EXCERPTED DATA
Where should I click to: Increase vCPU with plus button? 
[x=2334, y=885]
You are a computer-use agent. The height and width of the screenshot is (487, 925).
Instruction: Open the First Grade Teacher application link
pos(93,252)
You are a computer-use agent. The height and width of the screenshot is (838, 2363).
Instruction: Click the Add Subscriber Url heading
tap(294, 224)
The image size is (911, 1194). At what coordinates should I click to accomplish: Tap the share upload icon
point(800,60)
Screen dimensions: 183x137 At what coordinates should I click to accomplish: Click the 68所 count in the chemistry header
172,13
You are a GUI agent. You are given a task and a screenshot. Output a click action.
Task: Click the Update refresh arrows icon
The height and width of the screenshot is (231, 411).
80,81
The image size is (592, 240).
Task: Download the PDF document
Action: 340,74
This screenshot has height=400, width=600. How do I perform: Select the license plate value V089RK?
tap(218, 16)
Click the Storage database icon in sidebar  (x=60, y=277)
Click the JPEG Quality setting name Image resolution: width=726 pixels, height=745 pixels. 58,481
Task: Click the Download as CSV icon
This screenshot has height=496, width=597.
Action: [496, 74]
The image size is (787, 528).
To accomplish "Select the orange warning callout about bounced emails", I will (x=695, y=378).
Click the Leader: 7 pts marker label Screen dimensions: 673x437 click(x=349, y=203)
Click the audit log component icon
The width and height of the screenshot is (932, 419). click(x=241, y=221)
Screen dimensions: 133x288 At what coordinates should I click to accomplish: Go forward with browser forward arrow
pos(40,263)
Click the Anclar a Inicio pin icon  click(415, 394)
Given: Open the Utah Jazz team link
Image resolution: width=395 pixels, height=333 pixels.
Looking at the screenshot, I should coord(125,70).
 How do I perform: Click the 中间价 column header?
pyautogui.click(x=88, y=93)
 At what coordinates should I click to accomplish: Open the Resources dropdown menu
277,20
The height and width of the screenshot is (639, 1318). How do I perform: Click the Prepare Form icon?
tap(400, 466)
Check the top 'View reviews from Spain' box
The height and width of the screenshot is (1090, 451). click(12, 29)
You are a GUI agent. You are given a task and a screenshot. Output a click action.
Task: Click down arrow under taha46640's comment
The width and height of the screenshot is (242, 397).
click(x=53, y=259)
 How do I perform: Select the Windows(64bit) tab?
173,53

DIRECTIONS
Reproduce the data above word for word, starting at its first line and ending with the line that contains "will (x=695, y=378).", both lines included.

TASK RESPONSE
Where should I click to: Increase vCPU with plus button? 
[x=2334, y=885]
You are a computer-use agent. The height and width of the screenshot is (487, 925).
Instruction: Open the First Grade Teacher application link
pos(93,252)
You are a computer-use agent. The height and width of the screenshot is (838, 2363).
Instruction: Click the Add Subscriber Url heading
tap(294, 224)
The image size is (911, 1194). At what coordinates should I click to accomplish: Tap the share upload icon
point(800,60)
Screen dimensions: 183x137 At what coordinates should I click to accomplish: Click the 68所 count in the chemistry header
172,13
You are a GUI agent. You are given a task and a screenshot. Output a click action.
Task: Click the Update refresh arrows icon
The height and width of the screenshot is (231, 411).
80,81
The image size is (592, 240).
Task: Download the PDF document
Action: 340,74
This screenshot has height=400, width=600. How do I perform: Select the license plate value V089RK?
tap(218, 16)
Click the Storage database icon in sidebar  (x=60, y=277)
Click the JPEG Quality setting name Image resolution: width=726 pixels, height=745 pixels. 58,481
Task: Click the Download as CSV icon
This screenshot has height=496, width=597.
Action: [496, 74]
The image size is (787, 528).
To accomplish "Select the orange warning callout about bounced emails", I will (x=695, y=378).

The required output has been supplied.